MURRAY Stevenson, the former fitness trainer of the Pakistan cricket team, said yesterday that coach Bob Woolmer told him that he was planning to retire from the international game after the World Cup.
Stevenson, one of three persons to testify at the coroner's inquest into the former England player's death, said Woolmer told him of his plans just minutes after Pakistan were eliminated from the tournament on March 17 by outsiders Ireland.
"He told me he had two bottles of champagne in his room at the hotel and that we would drink it on Wednesday when the team played Zimbabwe, because it would be his last game in international cricket," Stevenson said.
Woolmer was pronounced dead at the University Hospital of the West Indies the following day, after staff found him unconscious in the bathroom of his room at the Jamaica Pegasus hotel.
Seshaiah cause of death
Government pathologist, Dr. Ere Seshaiah, gave asphyxia caused by manual strangulation associated with cypermethrin poison as the cause of death.
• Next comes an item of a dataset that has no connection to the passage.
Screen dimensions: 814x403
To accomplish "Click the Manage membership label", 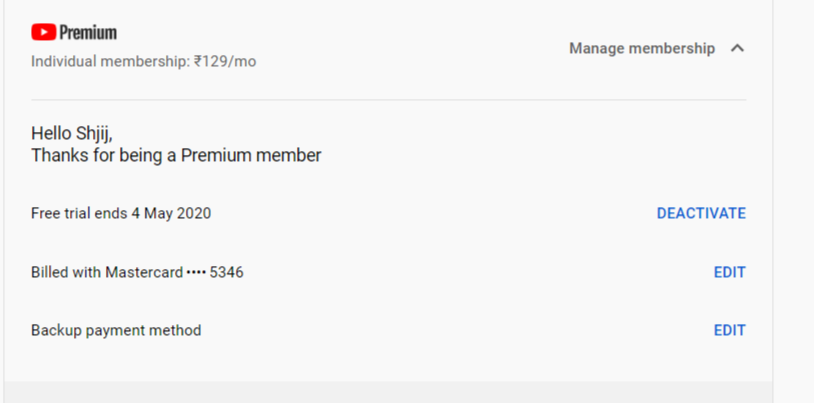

Stevenson, a South African, was originally booked in room 375 on the 12th floor of the Jamaica Pegasus where the Pakistan team were staying. Woolmer was staying across the hall in room 374.
Stevenson said he checked out of the room on March 17 because there was too much noise from a nearby venue and he could not get any rest he checked into room 390 on the 14th floor, Stevenson said he retained the key to his previous room. He said he slept in room 375 on the evening of March 17 because noise from a party taking place in front of the hotel prevented him from getting any rest.
He said he last saw Woolmer alive at 7:30 p.m. on March 17 in the elevator of the Jamaica Pegasus. Stevenson said he was alerted by Pakistan team management at 11:30 a.m. the following day that he should go to Woolmer's room as the coach was not feeling well.
Stevenson was one of 22 members of the Pakistan team interrogated by the police. He was also fingerprinted and swabs for DNA taken from him.
Neither matched items taken from Woolmer's hotel room.
Meanwhile, Michael Hall, director of cricket operations for the Cricket World Cup, testified that there was no evidence that the Pakistanis may have been involved in match-fixing.